What is required: Set down the passage on Higgsfield word for word, everything from "That focus is" down to "anything like it.".

Roughly 85% of activity on the platform comes from social media marketers, giving Higgsfield a direct line into one of advertising’s fastest-growing budgets: performance-driven social video.
That focus is a big part of what brought Accel, Menlo Ventures and AI Capital Partners into the round. They are betting Higgsfield can become a core piece of marketing infrastructure rather than just another creative tool.
Jeff Herbst, managing partner at GFT Ventures and a Higgsfield board member, doesn’t bother with subtlety when he talks about the market size.
Demand for AI-generated content from social media marketers represents a market potentially larger than Hollywood. We’d never seen anything like it.
He points to Higgsfield going from zero to roughly $10 million in ARR within weeks of launch as an early signal of that demand.
Picking a lane in the GenAI video race
Higgsfield is hardly alone in chasing the future of AI video. Runway, Synthesia and others are targeting filmmakers, advertisers and corporate training. OpenAI’s Sora and Google’s Veo have shown what’s possible at the foundational model level, even if they are not yet broadly available as everyday tools for marketers.
Higgsfield’s pitch is to sit on the application layer above these models rather than trying to win by outspending them on raw R&D. Its platform develops its own video and image models — including NOVA-1, a text-to-video “world model” — while also integrating third-party systems from OpenAI, Google, Alibaba and others into one control panel for marketers.

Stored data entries
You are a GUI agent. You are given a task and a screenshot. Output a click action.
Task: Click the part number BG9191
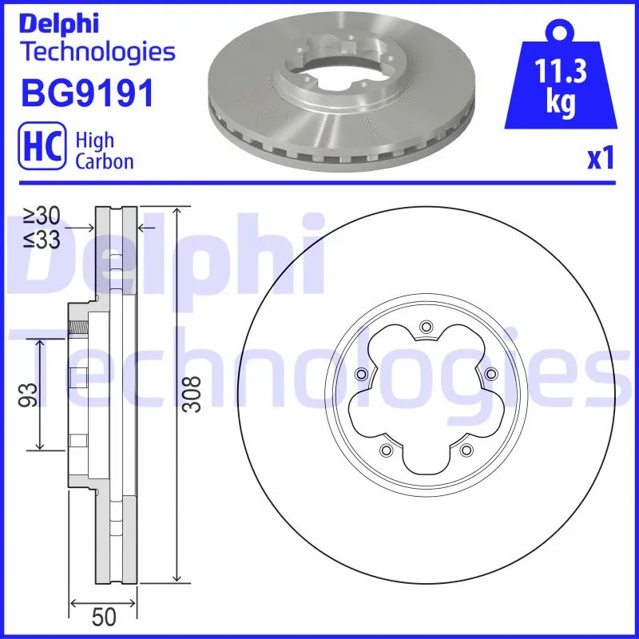(x=85, y=93)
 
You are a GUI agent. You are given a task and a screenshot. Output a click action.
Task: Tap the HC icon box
(x=41, y=149)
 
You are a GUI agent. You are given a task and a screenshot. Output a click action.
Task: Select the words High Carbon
(x=104, y=150)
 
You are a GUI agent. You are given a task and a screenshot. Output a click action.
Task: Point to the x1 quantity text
(x=600, y=160)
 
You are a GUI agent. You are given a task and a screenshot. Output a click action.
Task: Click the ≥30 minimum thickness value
(x=42, y=216)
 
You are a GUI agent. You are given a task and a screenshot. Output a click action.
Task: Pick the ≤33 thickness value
(x=42, y=239)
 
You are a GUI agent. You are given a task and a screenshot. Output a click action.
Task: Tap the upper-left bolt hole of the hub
(x=361, y=374)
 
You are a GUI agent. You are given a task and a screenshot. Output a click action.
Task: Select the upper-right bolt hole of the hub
(x=490, y=373)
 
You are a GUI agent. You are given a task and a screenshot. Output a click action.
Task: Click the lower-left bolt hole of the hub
(x=386, y=450)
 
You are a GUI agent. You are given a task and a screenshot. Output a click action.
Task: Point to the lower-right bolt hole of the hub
(x=465, y=450)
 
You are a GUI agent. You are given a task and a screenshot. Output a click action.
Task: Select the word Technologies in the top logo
(x=97, y=52)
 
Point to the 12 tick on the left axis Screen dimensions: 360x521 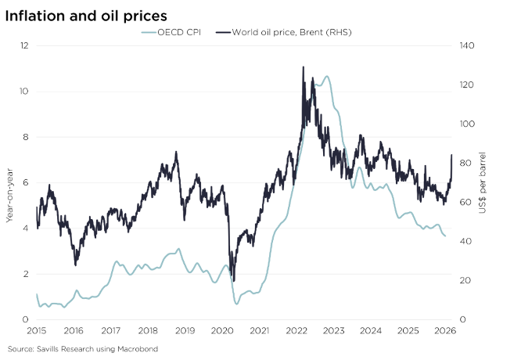click(25, 45)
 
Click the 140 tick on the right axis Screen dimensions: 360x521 click(467, 45)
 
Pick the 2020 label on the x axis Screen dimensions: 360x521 click(221, 331)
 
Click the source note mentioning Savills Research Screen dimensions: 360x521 click(82, 348)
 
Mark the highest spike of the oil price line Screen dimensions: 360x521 click(304, 67)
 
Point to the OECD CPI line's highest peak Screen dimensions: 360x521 click(326, 77)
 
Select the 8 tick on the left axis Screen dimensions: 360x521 click(25, 137)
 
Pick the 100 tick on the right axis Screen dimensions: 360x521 click(467, 124)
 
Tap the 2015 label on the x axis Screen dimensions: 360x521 click(36, 331)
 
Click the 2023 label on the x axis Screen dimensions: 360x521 click(333, 331)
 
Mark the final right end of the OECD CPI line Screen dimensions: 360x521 click(447, 236)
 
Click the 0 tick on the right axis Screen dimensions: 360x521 click(462, 319)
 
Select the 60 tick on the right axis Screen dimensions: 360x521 click(465, 202)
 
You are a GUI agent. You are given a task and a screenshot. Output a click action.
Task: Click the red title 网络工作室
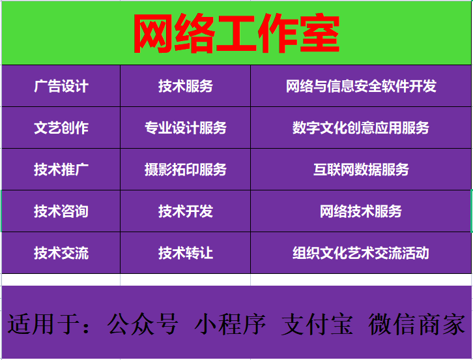pyautogui.click(x=236, y=33)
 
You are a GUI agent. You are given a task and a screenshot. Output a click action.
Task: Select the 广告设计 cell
pyautogui.click(x=61, y=86)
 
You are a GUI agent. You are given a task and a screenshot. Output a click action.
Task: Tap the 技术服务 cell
pyautogui.click(x=185, y=86)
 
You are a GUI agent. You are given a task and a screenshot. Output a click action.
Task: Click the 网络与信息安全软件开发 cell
pyautogui.click(x=361, y=86)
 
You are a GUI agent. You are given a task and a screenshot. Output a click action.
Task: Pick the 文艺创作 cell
pyautogui.click(x=61, y=128)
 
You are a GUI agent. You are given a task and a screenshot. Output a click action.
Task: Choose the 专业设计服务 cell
pyautogui.click(x=185, y=128)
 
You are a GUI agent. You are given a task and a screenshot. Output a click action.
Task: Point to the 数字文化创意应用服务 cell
pyautogui.click(x=361, y=128)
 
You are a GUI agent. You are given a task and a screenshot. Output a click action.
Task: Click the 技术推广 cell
pyautogui.click(x=61, y=170)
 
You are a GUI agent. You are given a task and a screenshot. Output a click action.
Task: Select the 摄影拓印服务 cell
pyautogui.click(x=185, y=170)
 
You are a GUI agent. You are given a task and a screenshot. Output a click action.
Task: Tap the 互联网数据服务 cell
pyautogui.click(x=361, y=170)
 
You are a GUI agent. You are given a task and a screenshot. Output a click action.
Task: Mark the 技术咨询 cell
pyautogui.click(x=61, y=211)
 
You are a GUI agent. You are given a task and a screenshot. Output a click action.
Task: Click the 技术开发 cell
pyautogui.click(x=185, y=211)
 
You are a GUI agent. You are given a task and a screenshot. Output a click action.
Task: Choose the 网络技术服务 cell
pyautogui.click(x=361, y=211)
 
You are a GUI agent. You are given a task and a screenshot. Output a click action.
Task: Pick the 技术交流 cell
pyautogui.click(x=61, y=253)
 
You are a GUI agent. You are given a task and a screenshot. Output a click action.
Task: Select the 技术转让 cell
pyautogui.click(x=185, y=253)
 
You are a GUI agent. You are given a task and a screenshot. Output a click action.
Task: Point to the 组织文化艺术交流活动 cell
pyautogui.click(x=361, y=253)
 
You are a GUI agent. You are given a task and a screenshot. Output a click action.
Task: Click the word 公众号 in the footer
pyautogui.click(x=143, y=324)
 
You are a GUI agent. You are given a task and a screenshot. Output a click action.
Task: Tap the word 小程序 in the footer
pyautogui.click(x=230, y=324)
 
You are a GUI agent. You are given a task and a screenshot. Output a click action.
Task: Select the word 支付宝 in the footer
pyautogui.click(x=317, y=324)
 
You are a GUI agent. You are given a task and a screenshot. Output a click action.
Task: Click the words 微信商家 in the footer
pyautogui.click(x=416, y=324)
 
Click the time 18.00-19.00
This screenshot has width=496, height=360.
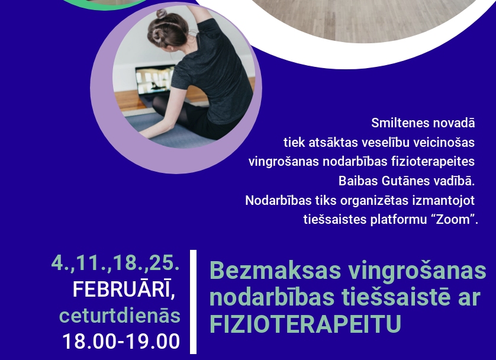point(121,342)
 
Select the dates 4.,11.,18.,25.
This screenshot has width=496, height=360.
point(115,262)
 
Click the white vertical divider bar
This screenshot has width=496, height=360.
point(193,302)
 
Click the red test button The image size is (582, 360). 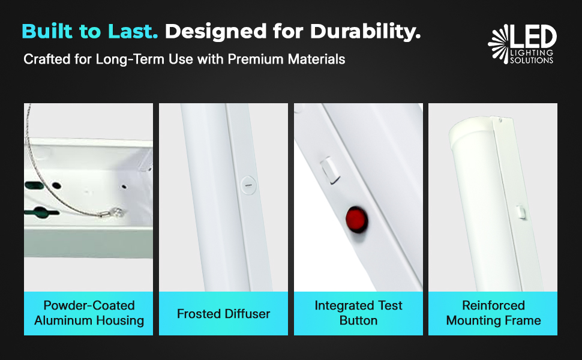coord(356,220)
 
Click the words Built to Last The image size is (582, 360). coord(90,31)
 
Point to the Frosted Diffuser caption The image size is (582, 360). coord(223,314)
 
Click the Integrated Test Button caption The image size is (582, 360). coord(359,313)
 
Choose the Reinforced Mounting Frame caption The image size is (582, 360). coord(493,313)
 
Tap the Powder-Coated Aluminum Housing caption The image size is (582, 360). coord(89,313)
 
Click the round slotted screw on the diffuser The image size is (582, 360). coord(248,185)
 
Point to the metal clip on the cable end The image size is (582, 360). coord(113,212)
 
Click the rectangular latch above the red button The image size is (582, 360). coord(329,170)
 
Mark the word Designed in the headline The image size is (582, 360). coord(216,32)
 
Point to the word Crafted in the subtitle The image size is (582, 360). coord(47,59)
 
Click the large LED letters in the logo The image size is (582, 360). coord(534,37)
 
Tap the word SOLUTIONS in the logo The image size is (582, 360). coord(532,61)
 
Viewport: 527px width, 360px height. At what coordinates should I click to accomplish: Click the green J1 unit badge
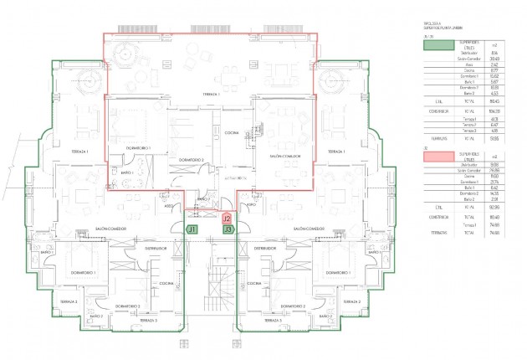[x=192, y=228]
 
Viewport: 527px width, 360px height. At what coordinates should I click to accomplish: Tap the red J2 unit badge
[x=227, y=218]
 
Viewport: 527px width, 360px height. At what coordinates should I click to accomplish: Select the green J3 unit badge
[x=228, y=228]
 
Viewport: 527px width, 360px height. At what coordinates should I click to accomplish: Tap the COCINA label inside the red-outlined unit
[x=232, y=133]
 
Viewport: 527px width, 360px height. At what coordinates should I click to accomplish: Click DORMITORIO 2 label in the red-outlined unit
[x=192, y=158]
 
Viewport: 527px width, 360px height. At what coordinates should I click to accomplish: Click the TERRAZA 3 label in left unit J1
[x=149, y=321]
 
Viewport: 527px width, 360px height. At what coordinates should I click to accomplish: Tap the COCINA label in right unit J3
[x=254, y=284]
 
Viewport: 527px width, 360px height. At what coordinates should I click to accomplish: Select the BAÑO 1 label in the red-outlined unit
[x=127, y=172]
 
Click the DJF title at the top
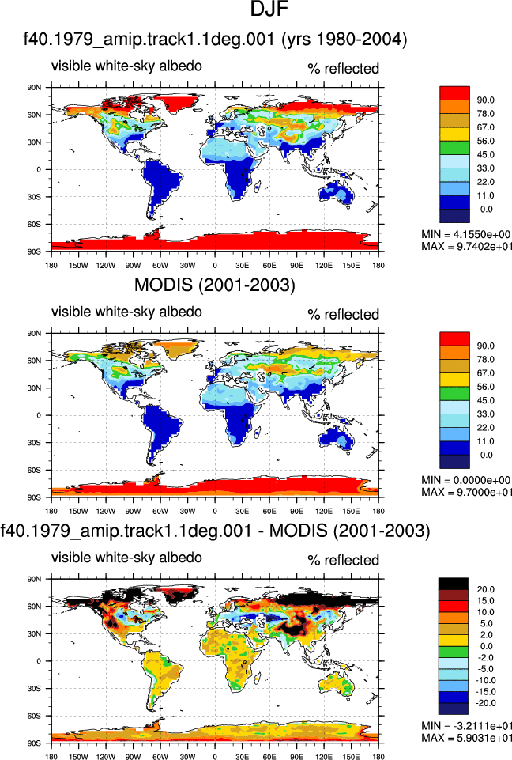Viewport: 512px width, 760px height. coord(269,9)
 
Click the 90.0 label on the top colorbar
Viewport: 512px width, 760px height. coord(485,100)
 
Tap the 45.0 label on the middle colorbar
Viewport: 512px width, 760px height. coord(485,400)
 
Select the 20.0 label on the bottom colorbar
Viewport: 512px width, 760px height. coord(485,589)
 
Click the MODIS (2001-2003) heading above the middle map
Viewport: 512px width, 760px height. coord(215,285)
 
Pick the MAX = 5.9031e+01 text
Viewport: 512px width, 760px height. coord(466,738)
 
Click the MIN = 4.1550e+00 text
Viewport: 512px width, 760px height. coord(466,235)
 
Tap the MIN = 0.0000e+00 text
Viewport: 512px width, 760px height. coord(466,480)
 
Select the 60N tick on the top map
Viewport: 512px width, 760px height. coord(35,115)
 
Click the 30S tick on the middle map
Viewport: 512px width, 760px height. coord(35,443)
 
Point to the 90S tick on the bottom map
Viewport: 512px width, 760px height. coord(35,743)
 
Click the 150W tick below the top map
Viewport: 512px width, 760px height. coord(78,265)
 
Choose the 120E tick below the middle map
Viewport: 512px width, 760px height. coord(324,511)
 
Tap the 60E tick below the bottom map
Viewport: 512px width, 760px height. coord(269,757)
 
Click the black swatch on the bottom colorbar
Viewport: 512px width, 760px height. coord(454,584)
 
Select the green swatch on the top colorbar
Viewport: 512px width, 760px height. coord(454,148)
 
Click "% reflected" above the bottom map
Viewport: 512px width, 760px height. coord(344,560)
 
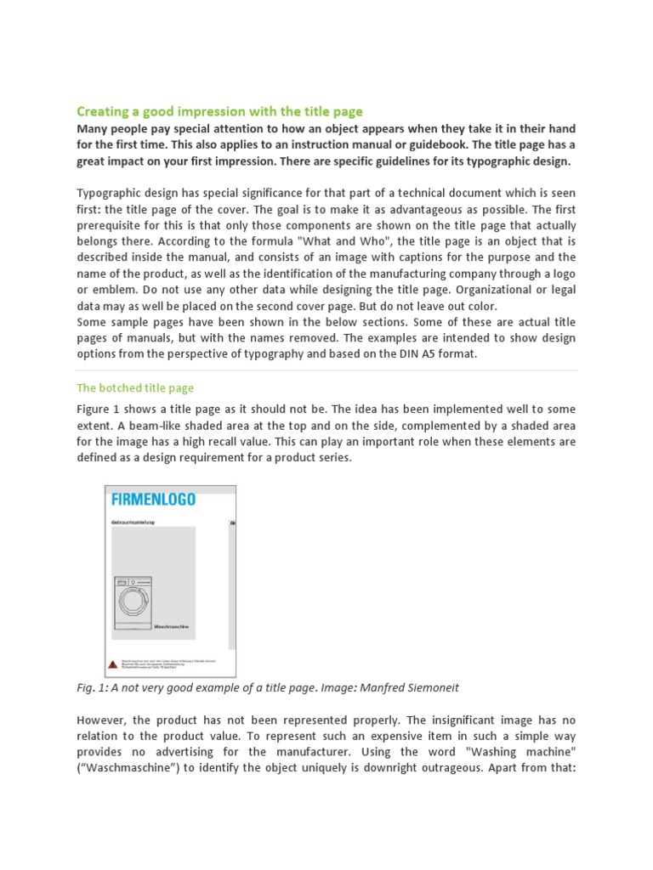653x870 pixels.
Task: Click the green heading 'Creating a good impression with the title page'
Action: click(x=219, y=111)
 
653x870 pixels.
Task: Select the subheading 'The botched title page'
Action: click(x=135, y=387)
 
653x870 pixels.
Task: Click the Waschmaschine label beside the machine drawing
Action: click(x=169, y=626)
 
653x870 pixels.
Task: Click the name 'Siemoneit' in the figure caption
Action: click(x=434, y=686)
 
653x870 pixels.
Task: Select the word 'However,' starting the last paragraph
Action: click(x=104, y=720)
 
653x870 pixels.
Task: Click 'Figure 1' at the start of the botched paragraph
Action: click(x=100, y=409)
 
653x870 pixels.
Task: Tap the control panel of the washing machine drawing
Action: click(x=133, y=582)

Response for this exercise:
That focus is a big part of what brought Accel, Menlo Ventures and AI Capital Partners into the round. They are betting Higgsfield can become a core piece of marketing infrastructure rather than just another creative tool.
Jeff Herbst, managing partner at GFT Ventures and a Higgsfield board member, doesn’t bother with subtlety when he talks about the market size.
Demand for AI-generated content from social media marketers represents a market potentially larger than Hollywood. We’d never seen anything like it.